Microsoft’s full statement, shared with the BBC and attributed to a spokesperson, reads: “We’re aware of an issue affecting Windows devices due to an update from a third-party software platform. We anticipate a resolution is forthcoming.”

Can I fix the CrowdStrike problem myself?

CrowdStrike has rolled back the changes to the affected product automatically, but hosts may continue to crash or be unable to stay online to receive the remedial update.

The short answer to the question is yes, but unfortunately, such issues can be daunting to fix, requiring IT teams to put in a lot of work. It may be days, or even longer, before all the affected devices can be reached.

System administrators are advised to take the following steps:

Boot Windows into safe mode, or the Windows Recovery Environment;
Navigate to C:\Windows\System32\drivers\CrowdStrike directory;
Locate the file matching “C-00000291*.sys”. Delete this file;
Boot normally.

CrowdStrike customers can access more information by logging into its support portal.

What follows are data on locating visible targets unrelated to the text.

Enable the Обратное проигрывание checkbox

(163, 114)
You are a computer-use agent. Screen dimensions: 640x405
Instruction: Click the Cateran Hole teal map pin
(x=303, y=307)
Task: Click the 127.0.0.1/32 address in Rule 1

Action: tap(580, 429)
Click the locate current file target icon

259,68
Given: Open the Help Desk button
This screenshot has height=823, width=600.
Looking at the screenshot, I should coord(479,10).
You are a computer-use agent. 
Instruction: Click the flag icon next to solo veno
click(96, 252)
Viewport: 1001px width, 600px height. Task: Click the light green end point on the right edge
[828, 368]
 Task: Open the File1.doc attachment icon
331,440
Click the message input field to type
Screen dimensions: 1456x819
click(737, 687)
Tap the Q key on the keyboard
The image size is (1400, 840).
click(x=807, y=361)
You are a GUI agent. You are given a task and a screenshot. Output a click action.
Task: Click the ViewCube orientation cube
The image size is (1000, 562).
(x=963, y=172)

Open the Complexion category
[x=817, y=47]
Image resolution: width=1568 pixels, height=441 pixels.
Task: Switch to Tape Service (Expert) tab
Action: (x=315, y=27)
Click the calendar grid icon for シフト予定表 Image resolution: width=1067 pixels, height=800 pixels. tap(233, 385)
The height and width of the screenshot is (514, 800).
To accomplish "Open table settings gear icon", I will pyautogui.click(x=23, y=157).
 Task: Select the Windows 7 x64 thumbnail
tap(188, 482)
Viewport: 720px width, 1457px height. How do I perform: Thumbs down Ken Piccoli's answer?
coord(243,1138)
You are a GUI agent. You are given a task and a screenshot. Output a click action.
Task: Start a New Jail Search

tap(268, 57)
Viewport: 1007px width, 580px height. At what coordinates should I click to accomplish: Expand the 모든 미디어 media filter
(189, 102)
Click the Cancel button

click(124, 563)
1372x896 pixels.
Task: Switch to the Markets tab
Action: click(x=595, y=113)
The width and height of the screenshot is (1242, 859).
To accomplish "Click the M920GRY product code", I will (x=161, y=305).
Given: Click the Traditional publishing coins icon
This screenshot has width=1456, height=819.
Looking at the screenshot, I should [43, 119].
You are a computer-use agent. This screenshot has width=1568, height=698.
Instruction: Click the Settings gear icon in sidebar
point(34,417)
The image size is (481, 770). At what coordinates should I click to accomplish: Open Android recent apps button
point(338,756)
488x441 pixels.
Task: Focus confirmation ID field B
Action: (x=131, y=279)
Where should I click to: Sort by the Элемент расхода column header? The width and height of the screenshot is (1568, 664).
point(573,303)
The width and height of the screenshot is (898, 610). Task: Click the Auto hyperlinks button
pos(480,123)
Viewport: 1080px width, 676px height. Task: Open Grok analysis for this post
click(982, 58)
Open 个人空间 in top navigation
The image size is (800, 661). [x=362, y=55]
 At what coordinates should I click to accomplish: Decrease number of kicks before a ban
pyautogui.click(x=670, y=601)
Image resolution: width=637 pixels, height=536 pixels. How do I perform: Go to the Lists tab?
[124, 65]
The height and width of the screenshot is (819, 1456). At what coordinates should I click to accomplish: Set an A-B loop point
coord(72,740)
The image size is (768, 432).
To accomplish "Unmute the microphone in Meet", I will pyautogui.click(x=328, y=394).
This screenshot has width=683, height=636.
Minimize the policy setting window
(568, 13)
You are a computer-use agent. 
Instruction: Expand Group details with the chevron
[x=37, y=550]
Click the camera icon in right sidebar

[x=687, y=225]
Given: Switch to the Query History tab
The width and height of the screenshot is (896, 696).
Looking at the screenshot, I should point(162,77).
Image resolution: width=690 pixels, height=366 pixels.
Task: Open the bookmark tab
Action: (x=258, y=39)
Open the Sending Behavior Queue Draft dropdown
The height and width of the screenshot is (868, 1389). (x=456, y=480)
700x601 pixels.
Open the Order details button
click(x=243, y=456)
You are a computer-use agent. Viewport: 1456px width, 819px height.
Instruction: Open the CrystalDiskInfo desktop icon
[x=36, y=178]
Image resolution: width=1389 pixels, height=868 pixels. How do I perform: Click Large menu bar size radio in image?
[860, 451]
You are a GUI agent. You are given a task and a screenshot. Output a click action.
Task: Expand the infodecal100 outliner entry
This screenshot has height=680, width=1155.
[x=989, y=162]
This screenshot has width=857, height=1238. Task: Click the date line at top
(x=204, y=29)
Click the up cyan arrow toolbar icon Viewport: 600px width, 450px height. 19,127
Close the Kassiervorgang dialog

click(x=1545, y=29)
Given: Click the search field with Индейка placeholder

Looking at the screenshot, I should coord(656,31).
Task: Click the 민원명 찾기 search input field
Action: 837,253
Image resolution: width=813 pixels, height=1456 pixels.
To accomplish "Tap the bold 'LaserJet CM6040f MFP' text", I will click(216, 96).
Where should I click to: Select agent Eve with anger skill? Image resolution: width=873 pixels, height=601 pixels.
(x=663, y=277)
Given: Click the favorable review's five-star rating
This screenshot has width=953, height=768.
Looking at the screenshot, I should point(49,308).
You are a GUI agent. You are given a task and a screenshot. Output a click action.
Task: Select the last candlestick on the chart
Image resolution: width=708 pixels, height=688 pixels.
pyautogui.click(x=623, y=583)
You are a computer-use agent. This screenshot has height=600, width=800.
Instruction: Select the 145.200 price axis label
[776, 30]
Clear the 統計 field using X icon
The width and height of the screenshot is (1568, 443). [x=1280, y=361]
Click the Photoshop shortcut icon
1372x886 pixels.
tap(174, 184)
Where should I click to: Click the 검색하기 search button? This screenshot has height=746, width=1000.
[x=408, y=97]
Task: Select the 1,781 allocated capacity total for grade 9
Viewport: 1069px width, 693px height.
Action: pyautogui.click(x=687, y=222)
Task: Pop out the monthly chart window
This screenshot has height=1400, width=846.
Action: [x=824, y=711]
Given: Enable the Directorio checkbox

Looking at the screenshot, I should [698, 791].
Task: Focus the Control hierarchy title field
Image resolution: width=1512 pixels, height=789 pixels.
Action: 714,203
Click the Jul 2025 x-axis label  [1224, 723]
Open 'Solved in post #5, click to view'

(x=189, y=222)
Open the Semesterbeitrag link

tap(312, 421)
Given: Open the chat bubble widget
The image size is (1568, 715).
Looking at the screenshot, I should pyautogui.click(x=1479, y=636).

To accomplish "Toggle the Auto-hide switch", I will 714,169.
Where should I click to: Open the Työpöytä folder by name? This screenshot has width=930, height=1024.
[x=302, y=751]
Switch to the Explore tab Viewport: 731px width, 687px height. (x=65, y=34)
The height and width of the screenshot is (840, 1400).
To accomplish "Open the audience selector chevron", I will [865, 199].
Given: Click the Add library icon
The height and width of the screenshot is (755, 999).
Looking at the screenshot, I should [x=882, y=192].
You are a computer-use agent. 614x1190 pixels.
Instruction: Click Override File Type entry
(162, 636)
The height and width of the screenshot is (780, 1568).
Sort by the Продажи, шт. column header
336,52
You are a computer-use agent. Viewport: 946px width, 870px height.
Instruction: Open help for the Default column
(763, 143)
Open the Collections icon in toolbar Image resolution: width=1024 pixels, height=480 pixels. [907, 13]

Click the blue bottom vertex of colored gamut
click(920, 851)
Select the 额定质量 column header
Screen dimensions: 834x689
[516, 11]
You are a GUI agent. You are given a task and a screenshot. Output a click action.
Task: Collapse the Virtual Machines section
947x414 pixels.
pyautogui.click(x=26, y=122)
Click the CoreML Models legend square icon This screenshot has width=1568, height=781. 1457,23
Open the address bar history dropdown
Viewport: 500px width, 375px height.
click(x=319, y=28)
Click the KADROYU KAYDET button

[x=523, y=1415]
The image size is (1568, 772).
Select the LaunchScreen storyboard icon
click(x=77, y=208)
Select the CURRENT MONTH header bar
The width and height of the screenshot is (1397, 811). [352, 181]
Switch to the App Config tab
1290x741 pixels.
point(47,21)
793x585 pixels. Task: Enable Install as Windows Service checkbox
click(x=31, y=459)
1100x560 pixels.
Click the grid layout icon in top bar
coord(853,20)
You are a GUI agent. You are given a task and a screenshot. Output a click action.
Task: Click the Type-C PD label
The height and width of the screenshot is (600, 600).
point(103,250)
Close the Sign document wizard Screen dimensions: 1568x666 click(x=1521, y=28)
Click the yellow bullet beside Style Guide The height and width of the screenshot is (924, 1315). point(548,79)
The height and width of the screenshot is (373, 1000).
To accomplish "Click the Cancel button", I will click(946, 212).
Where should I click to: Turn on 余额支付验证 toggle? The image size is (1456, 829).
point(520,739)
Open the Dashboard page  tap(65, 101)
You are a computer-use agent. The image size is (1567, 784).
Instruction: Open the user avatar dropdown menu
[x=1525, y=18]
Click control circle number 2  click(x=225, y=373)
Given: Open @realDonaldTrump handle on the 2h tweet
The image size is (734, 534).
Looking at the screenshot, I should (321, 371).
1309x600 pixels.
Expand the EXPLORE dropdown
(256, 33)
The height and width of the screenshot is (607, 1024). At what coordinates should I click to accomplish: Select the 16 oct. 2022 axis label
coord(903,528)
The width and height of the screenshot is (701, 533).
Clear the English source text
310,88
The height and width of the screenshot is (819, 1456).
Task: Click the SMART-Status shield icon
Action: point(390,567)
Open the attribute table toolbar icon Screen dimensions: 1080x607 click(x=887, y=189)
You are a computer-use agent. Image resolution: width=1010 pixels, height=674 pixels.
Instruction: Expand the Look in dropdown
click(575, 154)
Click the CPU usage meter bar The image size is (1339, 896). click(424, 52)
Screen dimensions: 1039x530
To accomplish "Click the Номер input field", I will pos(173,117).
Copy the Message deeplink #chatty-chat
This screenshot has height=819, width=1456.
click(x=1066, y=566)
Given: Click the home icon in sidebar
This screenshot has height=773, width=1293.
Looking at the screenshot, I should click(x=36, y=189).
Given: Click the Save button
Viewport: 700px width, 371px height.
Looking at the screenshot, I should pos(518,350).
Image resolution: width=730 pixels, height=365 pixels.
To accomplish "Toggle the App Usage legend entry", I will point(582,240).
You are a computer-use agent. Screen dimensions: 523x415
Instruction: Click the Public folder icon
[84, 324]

How can I avoid similar problems in the future?

Security firms such as CrowdStrike are under a great deal of pressure when it comes to product development and updates, which must be done frequently as they strive to keep their customers protected from new zero-days, ransomware and the like.

This pressure also trickles down to customers themselves, who will understandably often want to take advantage of settings to allow their security tools to update automatically.

To avoid falling victim to this kind of problem going forward, IT teams should consider taking a phased approach to software updates – particularly if they pertain to security solutions – and test them in a sandbox environment, or on a limited set of devices, prior to full deployment.

It is also wise to have some level of system redundancy built in to properly isolate and manage fault domains, particularly when running critical infrastructure.